Sociopolítica

Cuchillos oxidados, sangre y esperanza. Un intento de reseña de «¿Qué es Filosofía?» de José Ortega y Gasset

Uno no sabe muy bien qué decir cuando acaba de leer “¿Qué es filosofía?”, hay algo dentro de ti que las páginas del libro han tocado y removido. No sabes muy bien qué es, pero sientes que hay algo que va a cambiar, como casi siempre ocurre tras una buena lectura.
Debo advertir que no es un libro apto para los oníricos momentos de duermevela; compila las lecciones de un curso universitario que, como tal, debe recibir la atención solemne del estudio y no le lectura liviana del pasatiempo. Aunque, aquí, Ortega me achacaría una mala interpretación de su método pedagógico:

La quilla de la cultura, el estado de ánimo que la lleva y equilibra es esa seria broma, esa broma formal que se parece al juego enérgico, al deporte, entendiendo por tal, como es sabido que yo entiendo, un esfuerzo, pero un esfuerzo que, en oposición al trabajo, no nos es impuesto, ni es utilitario ni es remunerado, sino un esfuerzo espontáneo, lujoso, que hacemos por el gusto de hacerlo […]. La cultura brota y vive, florece y fructifica en temple espiritual bien humorado -en la jovialidad-. La seriedad vendrá después, cuando hayamos logrado la cultura o la forma de ella a que nos referimos –así, ahora, la filosofía- [José Ortega y Gasset; «¿Qué es filosofía?»]

Con este curso Ortega espera, oponiéndose a la desesperación, ver florecer el germen de la filosofía en las mentes de los madrileños que asisten a sus lecciones. Y es que el germen de una filosofía es, a la larga, el germen de una nueva vida; sin embargo, como Ortega nos advierte, estos conceptos (el de filosofía y vida) parecen antagónicos y contrapuestos.

Todo lo que sale de las manos de un hombre es producto de su circunstancia, de su contexto, o, en su defecto, el contexto posibilita dicho producto; el curso “¿Qué es filosofía?” es un claro ejemplo de esta característica de la creatividad humana. Las lecciones de Ortega tienen su razón de ser en el contexto en el que nacen, pero esto no es más que una evidencia en todas las obras que alguien crea; no deja de ser, como tanto les gusta decir a los coetáneos de Ortega, una verdad perogrullesca.

Lo que en una obra importa es lo que recoge de dicho contexto, lo que aúna y lo que rechaza, lo que crea con los pedazos de lo que destruye, lo que recuerda y lo que olvida; y esto es, las lentes nuevas que la obra crea para observar desde otra perspectiva lo que el hombre ha observado siempre: la relación entre él y el mundo. Y estas lentes, valga de nuevo la perogrullada, están construidas con la materia propia de cada tiempo humano, de cada contexto, de cada paisaje, de cada circunstancia.
-----
__TUS INSTRUCCIONES__. Según la reseña sobre Ortega y Gasset, ¿qué recoge el libro «¿Qué es filosofía?»?

__REGISTROS GUARDADOS__.
-----
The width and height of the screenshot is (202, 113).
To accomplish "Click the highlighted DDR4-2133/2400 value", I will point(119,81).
-----
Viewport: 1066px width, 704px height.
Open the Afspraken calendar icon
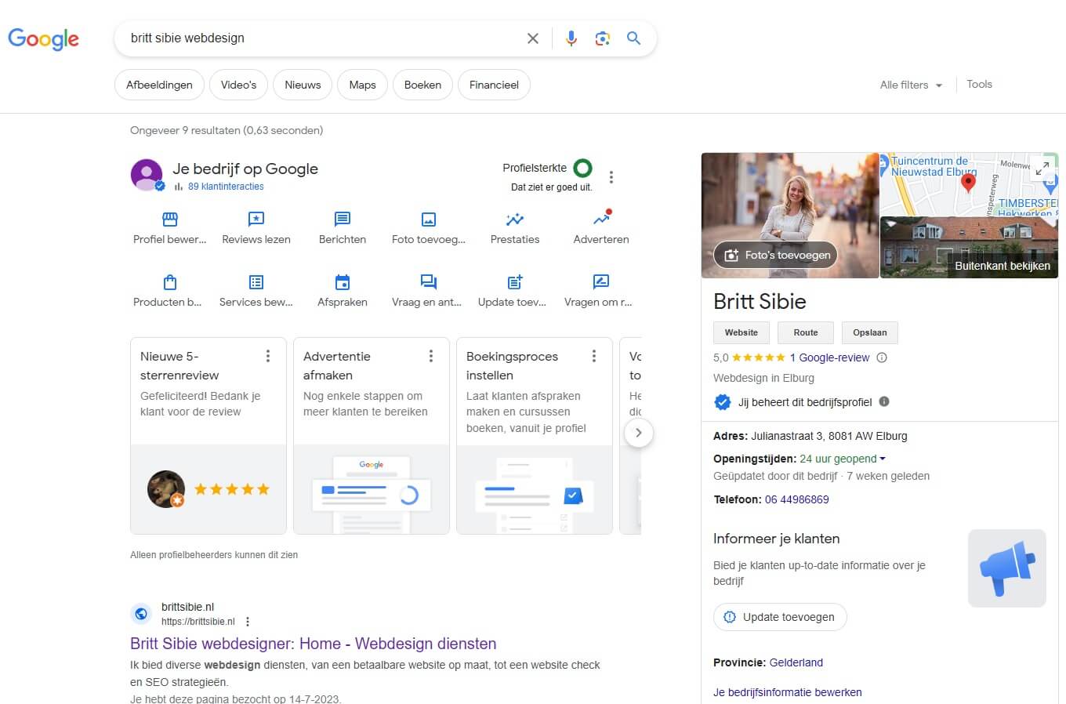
-----
__RESPUESTA COMPLETA__. Recoge las lecciones de un curso universitario.